Required action: Because the lines must stay identical, write out the data without changing anything.

Data for review: Begin

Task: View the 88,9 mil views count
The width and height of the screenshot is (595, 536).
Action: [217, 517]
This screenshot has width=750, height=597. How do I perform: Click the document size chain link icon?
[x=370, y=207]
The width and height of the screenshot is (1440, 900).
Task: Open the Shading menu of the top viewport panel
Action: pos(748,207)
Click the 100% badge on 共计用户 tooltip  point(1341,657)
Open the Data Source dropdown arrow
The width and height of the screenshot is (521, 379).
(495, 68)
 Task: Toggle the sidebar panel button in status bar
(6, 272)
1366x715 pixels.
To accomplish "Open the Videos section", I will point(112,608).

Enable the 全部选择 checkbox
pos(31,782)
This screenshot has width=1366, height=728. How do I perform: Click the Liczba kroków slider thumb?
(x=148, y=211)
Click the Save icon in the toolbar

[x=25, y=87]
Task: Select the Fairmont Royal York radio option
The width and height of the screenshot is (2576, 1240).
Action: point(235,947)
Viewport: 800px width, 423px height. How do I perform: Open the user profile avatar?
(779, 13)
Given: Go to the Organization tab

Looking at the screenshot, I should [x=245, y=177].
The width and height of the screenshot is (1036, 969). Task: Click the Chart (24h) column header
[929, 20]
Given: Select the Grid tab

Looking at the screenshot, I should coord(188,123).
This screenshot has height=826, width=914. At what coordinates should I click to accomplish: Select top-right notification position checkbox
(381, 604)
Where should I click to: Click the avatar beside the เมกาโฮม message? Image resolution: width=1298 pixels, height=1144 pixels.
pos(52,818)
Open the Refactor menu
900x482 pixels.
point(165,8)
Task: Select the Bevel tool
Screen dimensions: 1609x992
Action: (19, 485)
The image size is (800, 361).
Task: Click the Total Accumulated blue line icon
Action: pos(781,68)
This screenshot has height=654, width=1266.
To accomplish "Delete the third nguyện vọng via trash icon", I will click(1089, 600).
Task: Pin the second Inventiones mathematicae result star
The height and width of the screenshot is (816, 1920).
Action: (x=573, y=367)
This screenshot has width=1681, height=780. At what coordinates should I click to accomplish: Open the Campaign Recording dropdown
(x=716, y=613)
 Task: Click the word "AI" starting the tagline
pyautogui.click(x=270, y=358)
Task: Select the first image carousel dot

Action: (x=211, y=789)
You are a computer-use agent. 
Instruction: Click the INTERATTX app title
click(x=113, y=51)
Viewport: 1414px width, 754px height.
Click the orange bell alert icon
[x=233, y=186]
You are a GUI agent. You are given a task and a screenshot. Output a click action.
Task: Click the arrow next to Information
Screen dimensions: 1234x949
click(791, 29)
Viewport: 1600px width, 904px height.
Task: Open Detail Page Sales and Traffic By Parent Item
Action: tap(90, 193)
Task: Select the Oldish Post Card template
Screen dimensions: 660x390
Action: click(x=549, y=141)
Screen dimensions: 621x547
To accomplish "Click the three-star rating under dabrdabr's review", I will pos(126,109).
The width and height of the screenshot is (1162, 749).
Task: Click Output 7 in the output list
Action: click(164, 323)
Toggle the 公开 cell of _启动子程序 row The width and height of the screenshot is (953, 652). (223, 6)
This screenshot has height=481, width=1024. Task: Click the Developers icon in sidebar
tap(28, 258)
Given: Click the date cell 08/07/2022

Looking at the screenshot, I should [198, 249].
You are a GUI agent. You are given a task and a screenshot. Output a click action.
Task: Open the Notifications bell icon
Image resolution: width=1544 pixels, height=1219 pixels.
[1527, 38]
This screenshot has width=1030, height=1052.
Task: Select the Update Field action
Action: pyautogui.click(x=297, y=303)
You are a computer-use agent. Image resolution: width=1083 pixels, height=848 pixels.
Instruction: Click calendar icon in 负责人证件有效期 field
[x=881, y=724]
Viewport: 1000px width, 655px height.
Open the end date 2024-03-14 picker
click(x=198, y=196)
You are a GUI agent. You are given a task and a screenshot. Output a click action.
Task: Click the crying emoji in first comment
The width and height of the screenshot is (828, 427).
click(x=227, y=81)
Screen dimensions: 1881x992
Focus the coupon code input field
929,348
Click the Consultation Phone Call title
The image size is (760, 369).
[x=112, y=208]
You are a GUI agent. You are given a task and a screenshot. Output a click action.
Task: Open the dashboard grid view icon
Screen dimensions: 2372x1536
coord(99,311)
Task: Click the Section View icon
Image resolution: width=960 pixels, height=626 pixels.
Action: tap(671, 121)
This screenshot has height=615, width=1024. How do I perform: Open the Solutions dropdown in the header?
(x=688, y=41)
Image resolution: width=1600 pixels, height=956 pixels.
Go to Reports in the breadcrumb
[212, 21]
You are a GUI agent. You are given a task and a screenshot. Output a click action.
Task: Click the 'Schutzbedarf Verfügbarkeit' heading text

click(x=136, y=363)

Data for review: End

Response to this exercise:
Task: View the 88,9 mil views count
The width and height of the screenshot is (595, 536).
Action: [217, 517]
This screenshot has width=750, height=597. How do I perform: Click the document size chain link icon?
[x=370, y=207]
The width and height of the screenshot is (1440, 900).
Task: Open the Shading menu of the top viewport panel
Action: pos(748,207)
Click the 100% badge on 共计用户 tooltip  point(1341,657)
Open the Data Source dropdown arrow
The width and height of the screenshot is (521, 379).
(495, 68)
 Task: Toggle the sidebar panel button in status bar
(6, 272)
1366x715 pixels.
To accomplish "Open the Videos section", I will point(112,608).

Enable the 全部选择 checkbox
pos(31,782)
This screenshot has width=1366, height=728. How do I perform: Click the Liczba kroków slider thumb?
(x=148, y=211)
Click the Save icon in the toolbar

[x=25, y=87]
Task: Select the Fairmont Royal York radio option
The width and height of the screenshot is (2576, 1240).
Action: point(235,947)
Viewport: 800px width, 423px height. How do I perform: Open the user profile avatar?
(779, 13)
Given: Go to the Organization tab

Looking at the screenshot, I should [x=245, y=177].
The width and height of the screenshot is (1036, 969). Task: Click the Chart (24h) column header
[929, 20]
Given: Select the Grid tab

Looking at the screenshot, I should coord(188,123).
This screenshot has height=826, width=914. At what coordinates should I click to accomplish: Select top-right notification position checkbox
(381, 604)
Where should I click to: Click the avatar beside the เมกาโฮม message? Image resolution: width=1298 pixels, height=1144 pixels.
pos(52,818)
Open the Refactor menu
900x482 pixels.
point(165,8)
Task: Select the Bevel tool
Screen dimensions: 1609x992
Action: (19, 485)
The image size is (800, 361).
Task: Click the Total Accumulated blue line icon
Action: pos(781,68)
This screenshot has height=654, width=1266.
To accomplish "Delete the third nguyện vọng via trash icon", I will click(1089, 600).
Task: Pin the second Inventiones mathematicae result star
The height and width of the screenshot is (816, 1920).
Action: (x=573, y=367)
This screenshot has width=1681, height=780. At what coordinates should I click to accomplish: Open the Campaign Recording dropdown
(x=716, y=613)
 Task: Click the word "AI" starting the tagline
pyautogui.click(x=270, y=358)
Task: Select the first image carousel dot

Action: (x=211, y=789)
You are a computer-use agent. 
Instruction: Click the INTERATTX app title
click(x=113, y=51)
Viewport: 1414px width, 754px height.
Click the orange bell alert icon
[x=233, y=186]
You are a GUI agent. You are given a task and a screenshot. Output a click action.
Task: Click the arrow next to Information
Screen dimensions: 1234x949
click(791, 29)
Viewport: 1600px width, 904px height.
Task: Open Detail Page Sales and Traffic By Parent Item
Action: tap(90, 193)
Task: Select the Oldish Post Card template
Screen dimensions: 660x390
Action: click(x=549, y=141)
Screen dimensions: 621x547
To accomplish "Click the three-star rating under dabrdabr's review", I will pos(126,109).
The width and height of the screenshot is (1162, 749).
Task: Click Output 7 in the output list
Action: click(164, 323)
Toggle the 公开 cell of _启动子程序 row The width and height of the screenshot is (953, 652). (223, 6)
This screenshot has height=481, width=1024. Task: Click the Developers icon in sidebar
tap(28, 258)
Given: Click the date cell 08/07/2022

Looking at the screenshot, I should [198, 249].
You are a GUI agent. You are given a task and a screenshot. Output a click action.
Task: Open the Notifications bell icon
Image resolution: width=1544 pixels, height=1219 pixels.
[1527, 38]
This screenshot has width=1030, height=1052.
Task: Select the Update Field action
Action: pyautogui.click(x=297, y=303)
You are a computer-use agent. Image resolution: width=1083 pixels, height=848 pixels.
Instruction: Click calendar icon in 负责人证件有效期 field
[x=881, y=724]
Viewport: 1000px width, 655px height.
Open the end date 2024-03-14 picker
click(x=198, y=196)
You are a GUI agent. You are given a task and a screenshot. Output a click action.
Task: Click the crying emoji in first comment
The width and height of the screenshot is (828, 427).
click(x=227, y=81)
Screen dimensions: 1881x992
Focus the coupon code input field
929,348
Click the Consultation Phone Call title
The image size is (760, 369).
[x=112, y=208]
You are a GUI agent. You are given a task and a screenshot. Output a click action.
Task: Open the dashboard grid view icon
Screen dimensions: 2372x1536
coord(99,311)
Task: Click the Section View icon
Image resolution: width=960 pixels, height=626 pixels.
Action: tap(671, 121)
This screenshot has height=615, width=1024. How do I perform: Open the Solutions dropdown in the header?
(x=688, y=41)
Image resolution: width=1600 pixels, height=956 pixels.
Go to Reports in the breadcrumb
[212, 21]
You are a GUI agent. You are given a task and a screenshot. Output a click action.
Task: Click the 'Schutzbedarf Verfügbarkeit' heading text

click(x=136, y=363)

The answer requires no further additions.